Because of my minimal timeout and retries, as well as possible other problems with how organisations configure their servers, there are some datasets missing:

tsg_missing(grants)

# # A tibble: 7 x 14
#   title description identifier license license_name issued modified download_url access_url data_type
#   <chr> <chr>       <chr>      <chr>   <chr>        <chr>  <chr>    <chr>        <chr>      <chr>    
# 1 Gran~ ""          a001p0000~ https:~ Creative Co~ 2019-~ 2019-11~ https://jof~ https://j~ xlsx     
# 2 Gran~ ""          a00240000~ https:~ Creative Co~ 2017-~ 2018-08~ https://pea~ https://p~ xlsx     
# 3 Gran~ ""          a00240000~ https:~ Creative Co~ 2017-~ 2018-08~ https://pea~ https://p~ xlsx     
# 4 Gran~ ""          a001p0000~ https:~ Creative Co~ 2018-~ 2019-03~ https://pea~ https://p~ xlsx     
# 5 Gran~ ""          a001p0000~ https:~ Creative Co~ 2018-~ 2019-08~ https://tud~ https://t~ xlsx     
# 6 True~ ""          a00240000~ https:~ Creative Co~ 2016-~ 2018-08~ http://ods.~ http://ww~ unknown  
# 7 Wood~ ""          a001p0000~ https:~ Creative Co~ 2017-~ 2018-08~ http://ods.~ http://ww~ unknown  
# # ... with 4 more variables: publisher_name <chr>, publisher_website <chr>, publisher_logo <chr>,
# #   publisher_prefix <chr>

However, we know they are missing, and we can retry downloading just them if needed using the tsg_specific_df() function. But I’ll ignore them for now.

Core data

tsg_all_grants returns a list of tibbles, due to differences in the data provided by each funder. tsg_core_data returns a tibble with the 10 columns in the 360Giving Open Standard, plus the publisher prefix used to identify each funder. In the case below I have converted non-GBP currencies to GBP on the rates on 2019-11-14.

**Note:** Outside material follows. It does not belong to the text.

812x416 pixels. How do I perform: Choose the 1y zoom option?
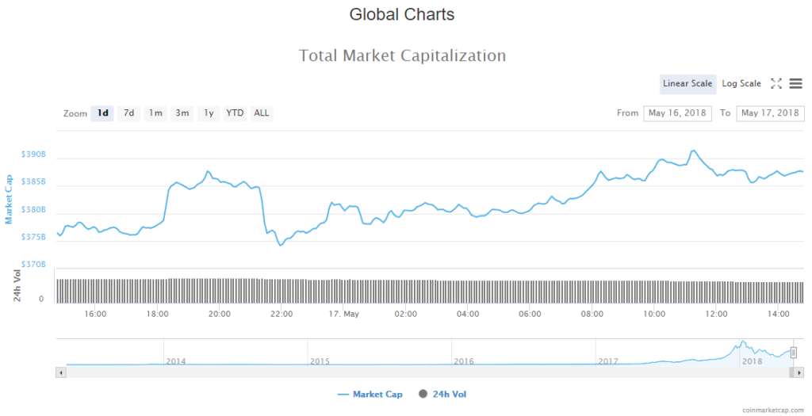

df <- tsg_core_data(grants)

df2 <- df %>% 
  mutate(amount_awarded = case_when(
    currency == "USD" ~ amount_awarded/1.3044, ## rate on 2020-01-17
    currency == "CAD" ~ amount_awarded/1.7017, 
    currency == "CHF" ~ amount_awarded/1.2630, 
    currency == "EUR" ~ amount_awarded/1.1750,
    TRUE ~ amount_awarded)) %>%
  group_by(funding_org_name) %>%
  summarise(n = n(),
            amount_awarded = sum(amount_awarded)) %>%
  mutate(avg = amount_awarded/n)

Now I’ve made a bunch of graphs highlighting what you can do with

theme_set(theme_bw())

p1 <- ggplot(df2 %>% top_n(20, amount_awarded) %>% 
               mutate(amount_awarded2 = amount_awarded/100000),
             aes(x = reorder(funding_org_name, -amount_awarded2),
                 y = amount_awarded2, fill = amount_awarded2)) + 
  geom_col() + 
  scale_y_sqrt(labels = scales::dollar_format(prefix = "£"),
               breaks = c(1000, 5000, 10000, 25000, 50000, 75000, 100000)) + 
  scale_x_discrete(labels = scales::wrap_format(30)) + 
  scale_fill_viridis_c() + 
  labs(x = "Funder", y = "Amount Awarded 
       (in 100,000s, note square-root scale)",
       title = "Total Value of Grants Awarded by Twenty Largest Funders",
       caption = "(c) Evan Odell | Disability Rights UK | 2020 | CC-BY-SA
       Data from 360Giving") + 
  theme(axis.text.x = element_text(angle = 45, hjust = 1, size = 8),
        legend.position = "none") 
  
p1

The plot below shows the average grant value from each funder, with the number of reported grants given by each funder.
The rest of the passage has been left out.